These last couple of years have seen a lot of new experiences come my way. New countries to visit, new cultures to learn, new cities to explore.

It has been the journey of a lifetime and I’m thrilled that I gathered my courage to finally do it.  My biggest regret is that I didn’t do this straight out of college.  I wish I had the willpower and courage then to do what I’m doing now. I wish I had started telling myself “yes” instead of “no” a helluva lot earlier.

But I didn’t.

And so instead of being a globetrotter like so many expats that I have met, I’ve been to five countries in the last two years and lived in two.  And that sucks dammit!  I should have been to 20 countries by now! Or more!  What happened to a life full of travel?!
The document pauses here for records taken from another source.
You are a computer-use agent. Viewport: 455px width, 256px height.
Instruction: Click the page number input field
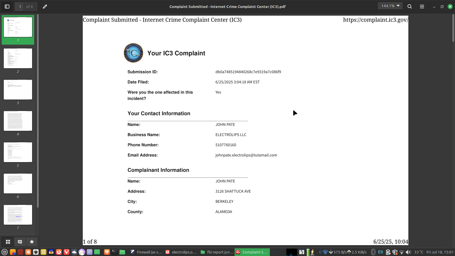coord(20,7)
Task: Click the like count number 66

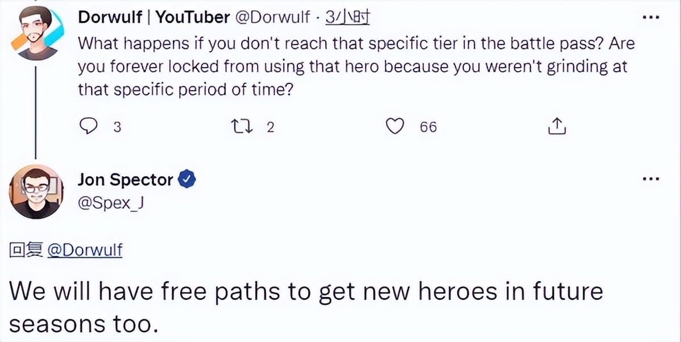Action: coord(428,127)

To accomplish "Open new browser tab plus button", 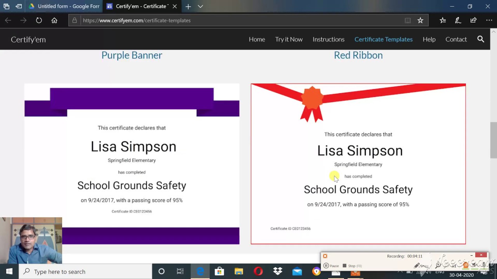I will [x=188, y=7].
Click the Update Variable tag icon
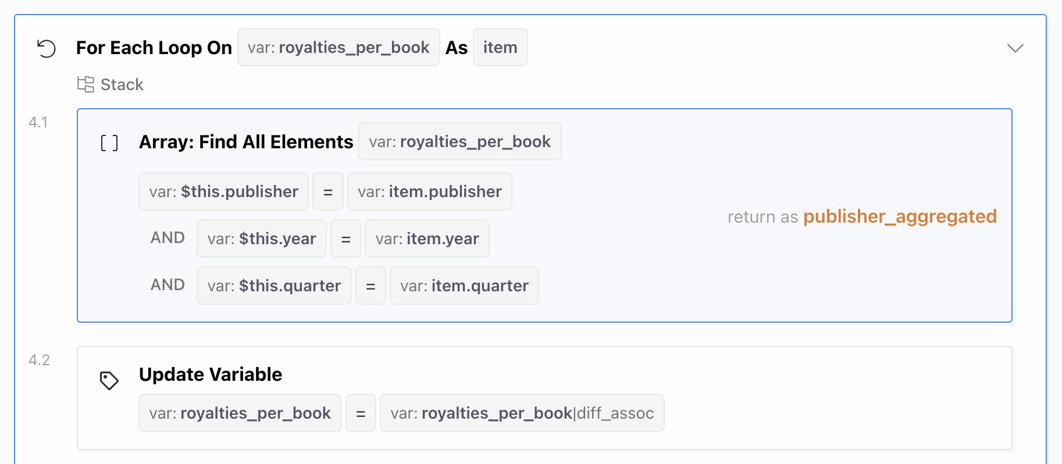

I get that you think I should stop whining. No doubt some of you are thinking I live a charmed life and I’m ungrateful and I don’t appreciate how awesome my life is. And that’s OK. Because that means you’re jealous and that makes me feel good about myself.

But get this: My blog…

…has been to no less than 57 countries in the past two months. 57! You can follow its journey with this little link here.

The little shit! It’s gone nearly everywhere I wanted to go. Its even gone to places I never wanted to go.

It has visited 57 countries on six continents. That’s right. SIX continents.  Secretly, a part of me feels happy that Antarctica has denied my blog visitation rights. But then another part of me feels sad.  The chances of my visiting Antarctica are vanishingly small, so maybe it would be nice for my blog to visit. But not just yet. I’m not sure I could handle it just yet.

So, yeah, it’s cool. My blog. Living the life I was meant to live. I’m sure it enjoyed roaming the jungles of Malaysia and Vietnam, and standing on the steps of the Parthenon in Greece. Sipping coffee at a café in France and thinking snotty thoughts.  Creeping around off the coast of Africa somewhere, no doubt getting involved with smuggling blood diamonds.  It is just the kind of thing my blog would do. Shady bastard.

I should be doing those things. Not my blog.

When it comes back, and smiles its little sheepish smile, I’m going to take its cheesy little garden gnome and smash it against a wall. Then I’m gonna punch it right in the face.  And it’s gonna feel good.